La presidenta cuestiona que el Departamento de Justicia solicite órdenes de detención sin presentar evidencias contundentes.
Ciudad de México.– La presidenta de México, Claudia Sheinbaum Pardo, manifestó durante su conferencia matutina su desacuerdo con la postura del Departamento de Justicia de Estados Unidos respecto a la solicitud de detención con fines de extradición contra el gobernador con licencia de Sinaloa, Rubén Rocha Moya, al señalar que no se puede actuar sin pruebas claras y contundentes.
Durante la denominada “Mañanera del Pueblo”, la mandataria federal sostuvo que el gobierno mexicano no protegerá a ninguna persona involucrada en actividades ilícitas, pero enfatizó que cualquier procedimiento legal debe estar respaldado por evidencia sólida y apegarse al marco jurídico internacional.
Sheinbaum cuestionó que autoridades estadounidenses busquen emitir órdenes de captura contra funcionarios en funciones —o recientemente separados del cargo— sin haber presentado previamente los elementos probatorios necesarios ante el Estado mexicano.
“Siempre hemos dicho: presenten las pruebas”, reiteró la presidenta al referirse a la solicitud enviada por autoridades de Estados Unidos relacionada con Rocha Moya y otros exfuncionarios sinaloenses presuntamente investigados por vínculos con el crimen organizado.
La titular del Ejecutivo federal explicó que el gobierno de México tuvo conocimiento previo de que podría llegar una solicitud de extradición urgente, aunque aseguró que no se conocían detalles ni nombres específicos hasta que la documentación fue entregada oficialmente a la Secretaría de Relaciones Exteriores.

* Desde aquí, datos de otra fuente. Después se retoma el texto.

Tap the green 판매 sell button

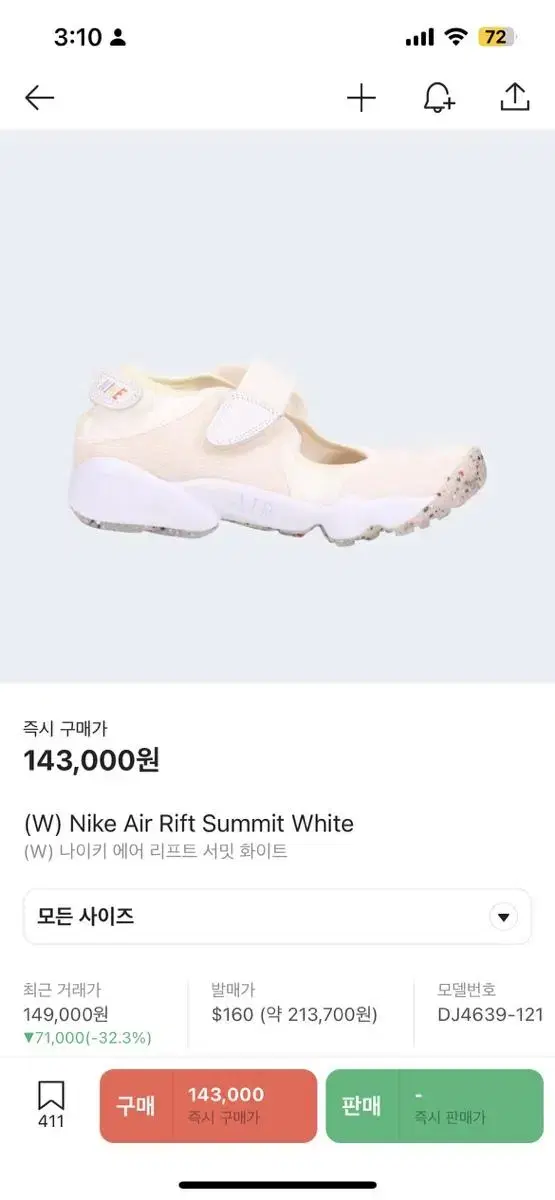point(435,1106)
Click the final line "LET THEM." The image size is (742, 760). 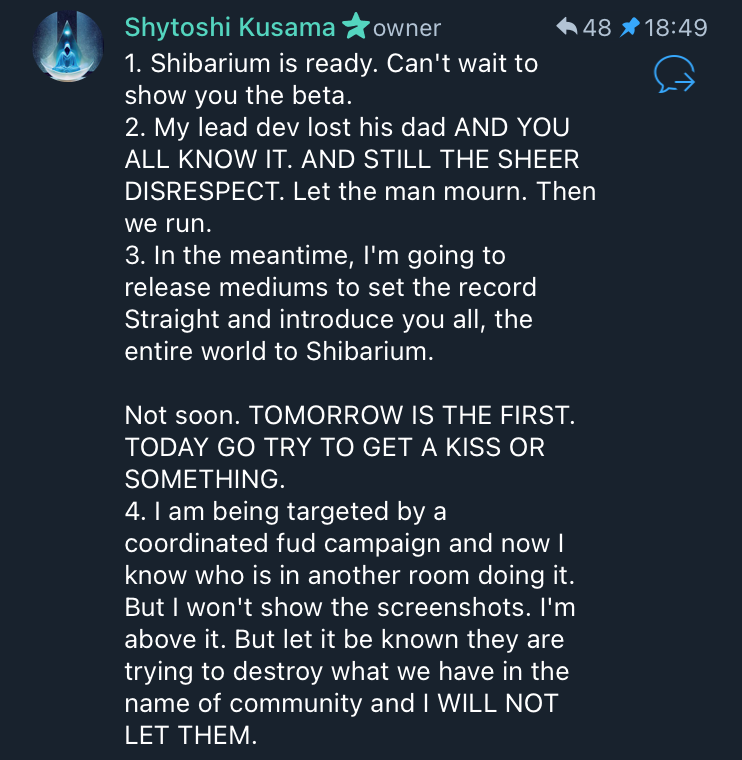[x=190, y=735]
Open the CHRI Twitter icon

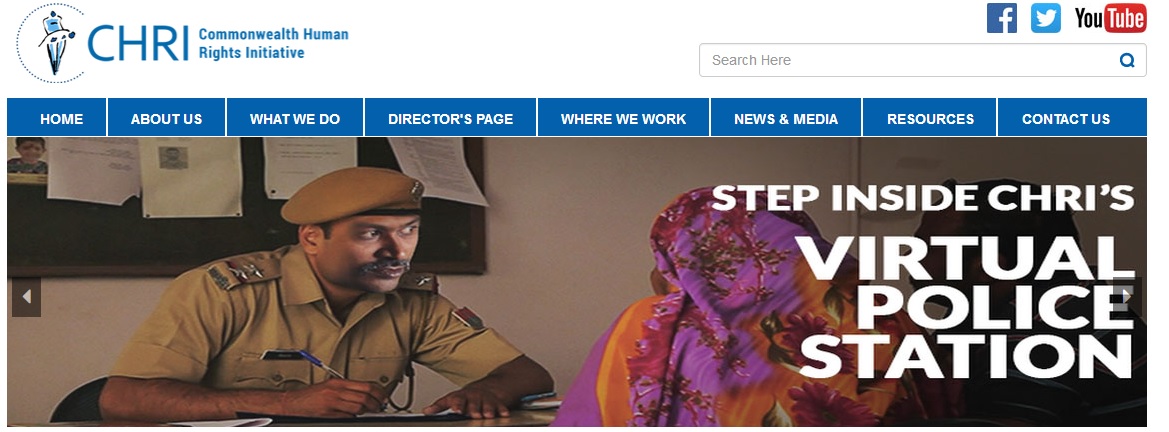tap(1045, 19)
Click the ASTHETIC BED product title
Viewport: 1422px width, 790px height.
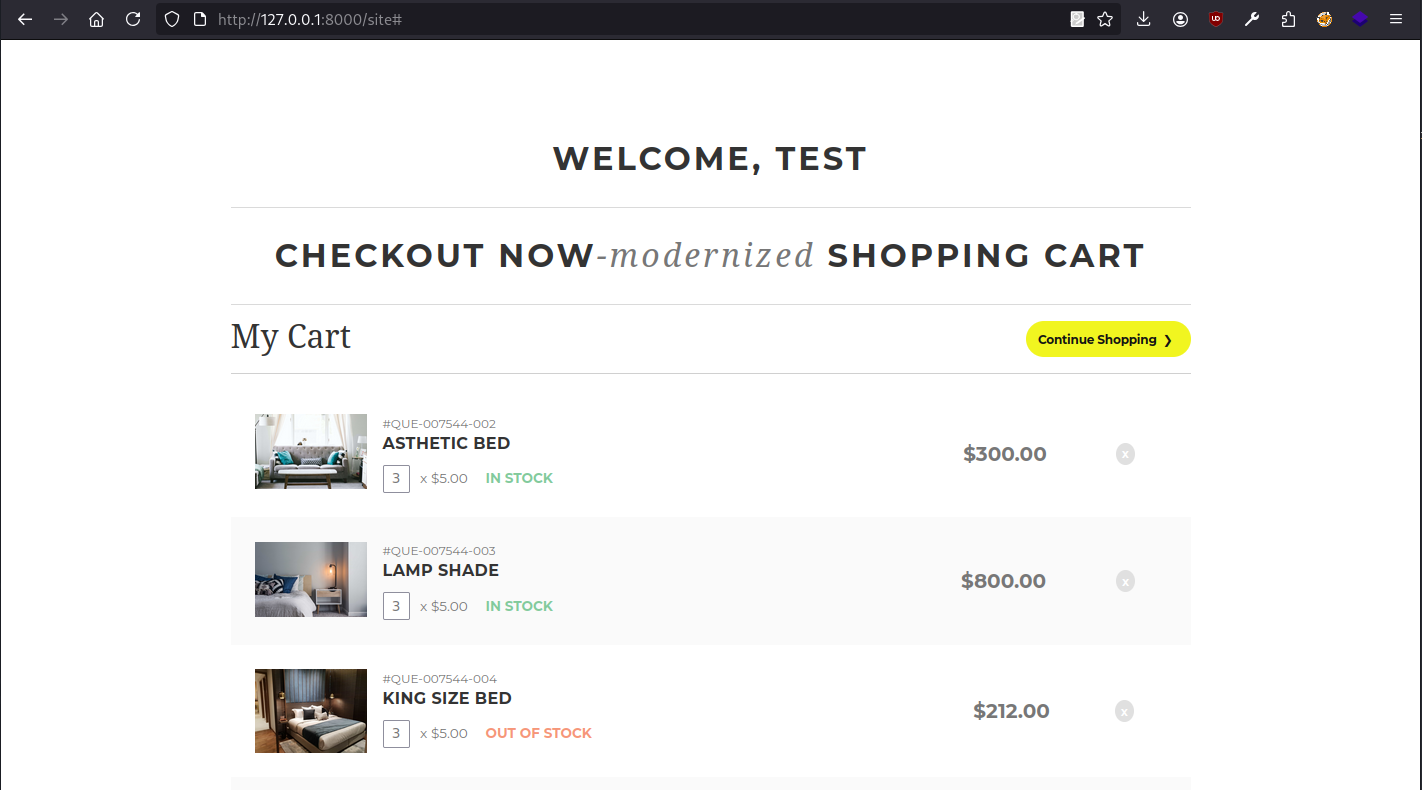point(446,443)
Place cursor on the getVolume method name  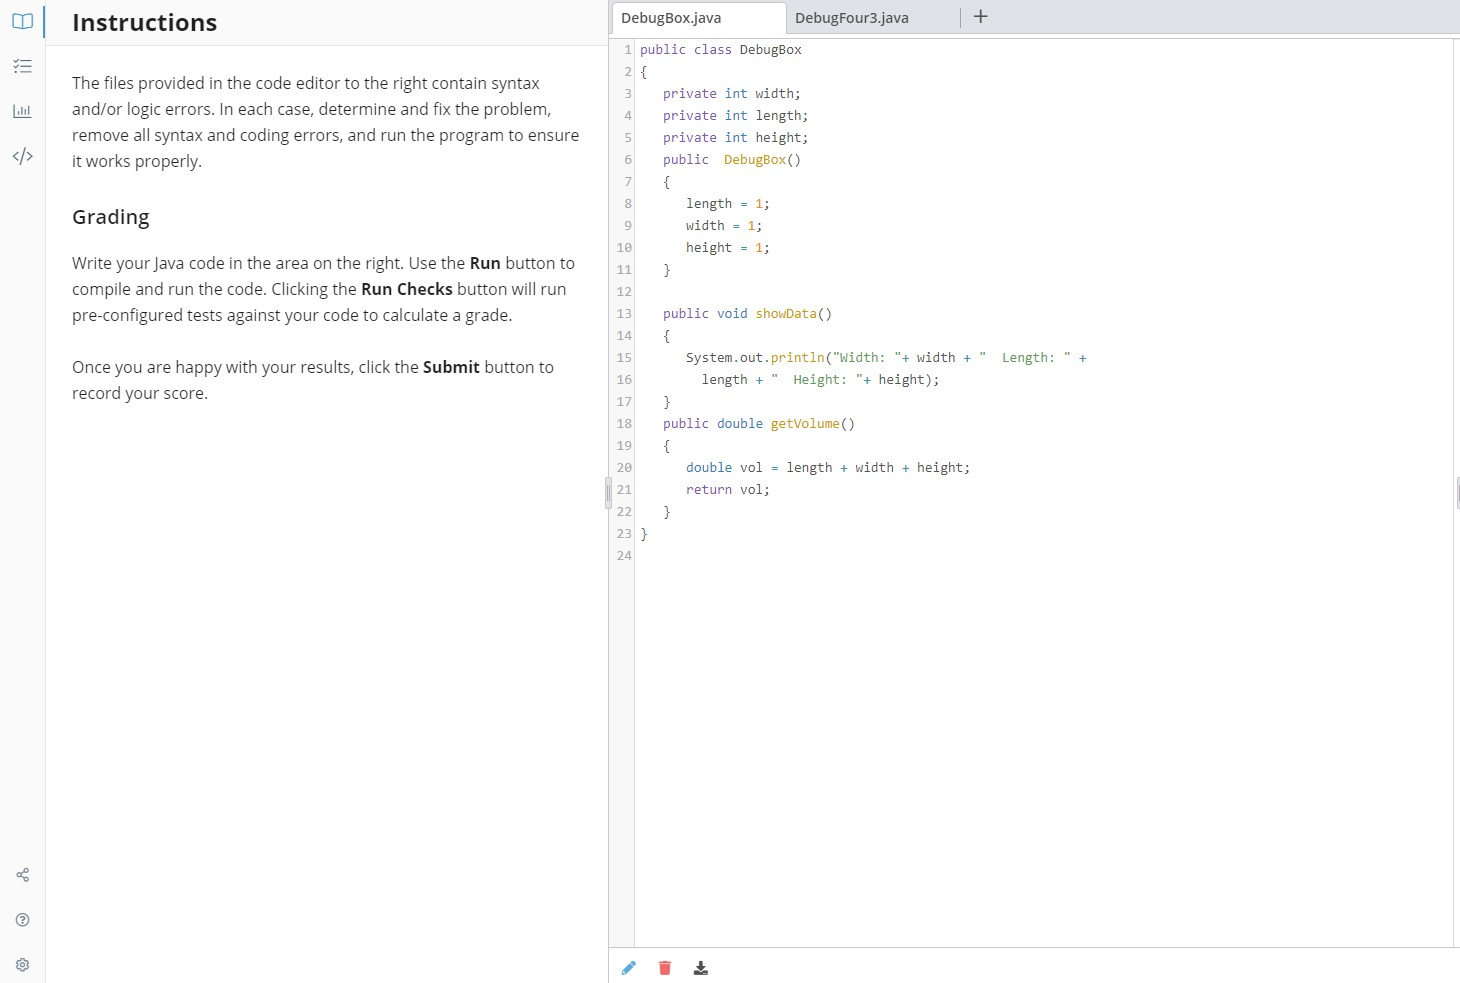(804, 423)
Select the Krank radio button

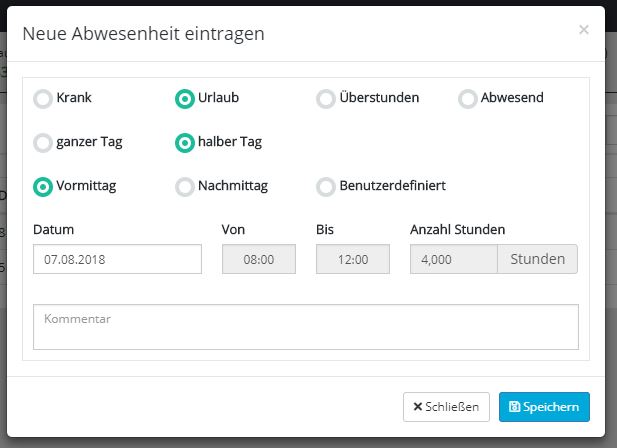click(43, 99)
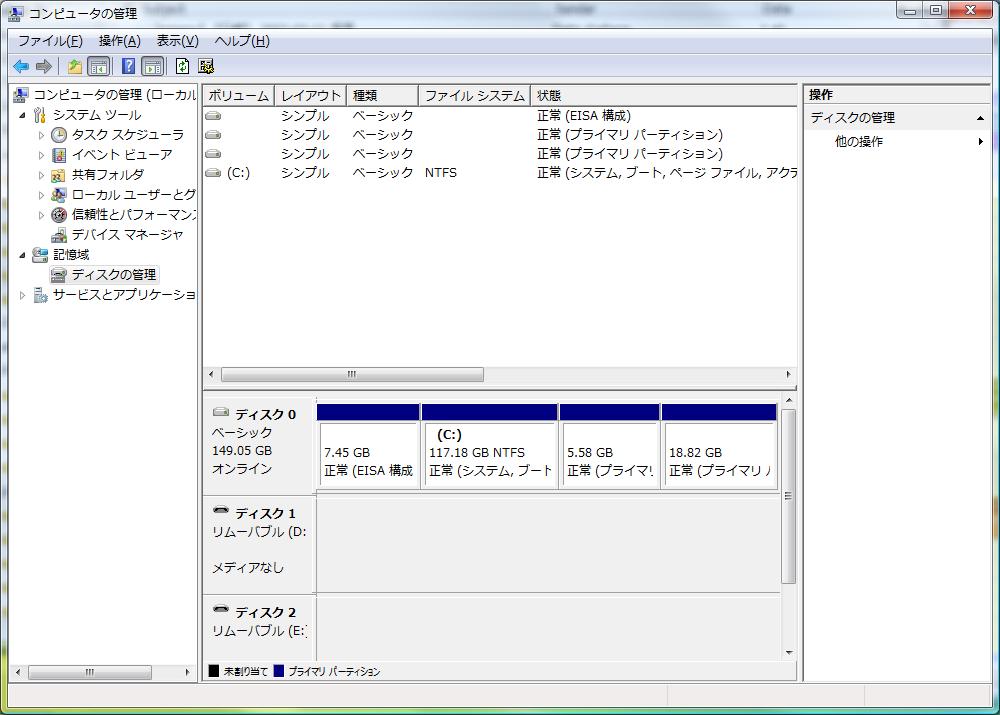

Asimismo, rechazó versiones sobre una supuesta crisis diplomática entre ambos países y aseguró que, aunque existen diferencias en algunos temas, la relación bilateral con Estados Unidos continúa en términos de cooperación y diálogo institucional.
Las declaraciones de la presidenta se producen en medio de la polémica generada tras darse a conocer investigaciones impulsadas por autoridades estadounidenses contra actores políticos de Sinaloa, situación que ha provocado un debate nacional sobre soberanía, cooperación internacional y debido proceso.